▸ **EXERCISE REQUIREMENTS**
Once you find the line that contains "Task: Open the Properties tab", transcribe it and each line after it through the end of the listing, exactly as written.

▸ **DATA**

Segment Open

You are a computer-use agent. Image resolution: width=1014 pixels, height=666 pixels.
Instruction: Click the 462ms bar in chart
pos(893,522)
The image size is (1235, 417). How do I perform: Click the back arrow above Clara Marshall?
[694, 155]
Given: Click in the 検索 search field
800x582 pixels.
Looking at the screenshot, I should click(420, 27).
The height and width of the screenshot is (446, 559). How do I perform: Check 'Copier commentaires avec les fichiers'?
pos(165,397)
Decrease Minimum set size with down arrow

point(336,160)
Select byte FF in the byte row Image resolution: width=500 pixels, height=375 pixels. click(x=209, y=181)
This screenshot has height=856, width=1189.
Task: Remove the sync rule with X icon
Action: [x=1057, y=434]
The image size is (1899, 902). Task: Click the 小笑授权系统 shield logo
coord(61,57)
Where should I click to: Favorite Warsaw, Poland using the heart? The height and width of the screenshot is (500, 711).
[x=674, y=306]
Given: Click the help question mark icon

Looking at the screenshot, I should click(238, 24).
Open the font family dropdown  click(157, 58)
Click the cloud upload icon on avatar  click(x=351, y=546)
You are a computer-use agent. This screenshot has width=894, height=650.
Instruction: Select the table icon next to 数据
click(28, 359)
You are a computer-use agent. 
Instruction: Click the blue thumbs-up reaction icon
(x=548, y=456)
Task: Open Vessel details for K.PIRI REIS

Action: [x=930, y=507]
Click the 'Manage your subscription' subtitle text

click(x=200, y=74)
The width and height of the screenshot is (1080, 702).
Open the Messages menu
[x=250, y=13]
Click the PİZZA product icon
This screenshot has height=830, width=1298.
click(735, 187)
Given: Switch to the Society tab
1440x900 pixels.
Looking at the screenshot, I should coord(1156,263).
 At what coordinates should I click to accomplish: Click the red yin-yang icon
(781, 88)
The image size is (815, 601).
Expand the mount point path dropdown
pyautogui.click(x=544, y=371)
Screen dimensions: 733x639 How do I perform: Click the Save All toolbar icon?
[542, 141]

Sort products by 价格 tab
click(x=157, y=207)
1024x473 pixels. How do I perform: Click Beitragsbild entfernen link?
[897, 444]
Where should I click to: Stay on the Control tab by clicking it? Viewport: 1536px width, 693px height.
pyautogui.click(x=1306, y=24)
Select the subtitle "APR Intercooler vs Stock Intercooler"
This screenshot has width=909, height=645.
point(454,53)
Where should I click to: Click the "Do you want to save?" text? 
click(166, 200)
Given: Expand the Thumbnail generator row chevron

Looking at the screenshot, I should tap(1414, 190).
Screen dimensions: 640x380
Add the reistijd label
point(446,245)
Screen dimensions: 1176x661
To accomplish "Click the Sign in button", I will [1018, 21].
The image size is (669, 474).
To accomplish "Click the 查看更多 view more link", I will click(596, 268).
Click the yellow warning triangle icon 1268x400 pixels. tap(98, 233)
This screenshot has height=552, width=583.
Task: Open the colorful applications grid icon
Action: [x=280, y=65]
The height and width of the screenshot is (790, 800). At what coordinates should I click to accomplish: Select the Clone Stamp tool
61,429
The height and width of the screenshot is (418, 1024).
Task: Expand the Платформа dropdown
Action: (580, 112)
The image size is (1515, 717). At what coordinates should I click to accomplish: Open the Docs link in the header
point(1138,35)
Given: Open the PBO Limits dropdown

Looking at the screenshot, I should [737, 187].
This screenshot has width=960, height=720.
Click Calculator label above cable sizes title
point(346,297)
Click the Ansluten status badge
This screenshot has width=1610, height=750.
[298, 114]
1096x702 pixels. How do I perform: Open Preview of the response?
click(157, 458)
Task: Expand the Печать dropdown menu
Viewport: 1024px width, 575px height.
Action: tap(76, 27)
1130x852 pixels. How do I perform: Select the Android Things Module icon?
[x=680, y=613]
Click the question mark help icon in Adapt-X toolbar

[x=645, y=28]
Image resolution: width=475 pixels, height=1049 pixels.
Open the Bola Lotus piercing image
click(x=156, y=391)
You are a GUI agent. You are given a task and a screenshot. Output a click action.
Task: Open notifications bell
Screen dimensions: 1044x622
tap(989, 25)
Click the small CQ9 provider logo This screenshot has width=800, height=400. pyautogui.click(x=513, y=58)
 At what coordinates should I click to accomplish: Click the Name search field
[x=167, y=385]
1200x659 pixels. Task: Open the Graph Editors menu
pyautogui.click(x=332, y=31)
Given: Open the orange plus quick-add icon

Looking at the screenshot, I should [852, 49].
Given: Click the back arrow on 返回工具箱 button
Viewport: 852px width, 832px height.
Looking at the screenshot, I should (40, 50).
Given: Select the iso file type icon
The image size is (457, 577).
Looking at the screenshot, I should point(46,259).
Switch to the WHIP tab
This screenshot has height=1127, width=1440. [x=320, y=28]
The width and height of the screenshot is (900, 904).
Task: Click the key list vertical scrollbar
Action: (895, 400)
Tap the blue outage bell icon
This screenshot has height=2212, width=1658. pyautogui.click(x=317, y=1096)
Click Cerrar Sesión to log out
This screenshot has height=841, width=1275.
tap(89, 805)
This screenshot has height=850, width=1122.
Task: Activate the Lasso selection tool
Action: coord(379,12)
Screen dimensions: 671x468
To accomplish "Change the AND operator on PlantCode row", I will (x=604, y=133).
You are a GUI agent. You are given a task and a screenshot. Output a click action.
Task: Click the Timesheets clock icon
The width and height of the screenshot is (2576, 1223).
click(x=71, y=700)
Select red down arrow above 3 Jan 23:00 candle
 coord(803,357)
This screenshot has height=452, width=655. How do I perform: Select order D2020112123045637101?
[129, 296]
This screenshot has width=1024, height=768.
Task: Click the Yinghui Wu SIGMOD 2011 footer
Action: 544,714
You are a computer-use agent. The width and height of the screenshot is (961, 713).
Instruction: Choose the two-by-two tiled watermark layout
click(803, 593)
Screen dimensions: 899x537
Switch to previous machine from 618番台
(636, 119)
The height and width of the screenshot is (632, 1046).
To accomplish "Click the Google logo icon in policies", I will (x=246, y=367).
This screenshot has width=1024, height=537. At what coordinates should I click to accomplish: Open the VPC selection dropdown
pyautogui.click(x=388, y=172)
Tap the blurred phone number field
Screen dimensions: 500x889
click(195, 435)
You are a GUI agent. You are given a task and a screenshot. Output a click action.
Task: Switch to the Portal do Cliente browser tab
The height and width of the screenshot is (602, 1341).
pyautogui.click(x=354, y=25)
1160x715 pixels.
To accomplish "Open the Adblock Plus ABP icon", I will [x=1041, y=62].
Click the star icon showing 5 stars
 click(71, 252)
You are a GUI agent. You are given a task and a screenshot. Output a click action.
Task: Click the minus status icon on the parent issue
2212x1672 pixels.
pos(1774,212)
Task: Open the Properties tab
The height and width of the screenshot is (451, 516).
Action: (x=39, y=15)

Segment Closed

▸ **FINISHED EXERCISE**
Task: Open the Properties tab
The height and width of the screenshot is (451, 516).
Action: (x=39, y=15)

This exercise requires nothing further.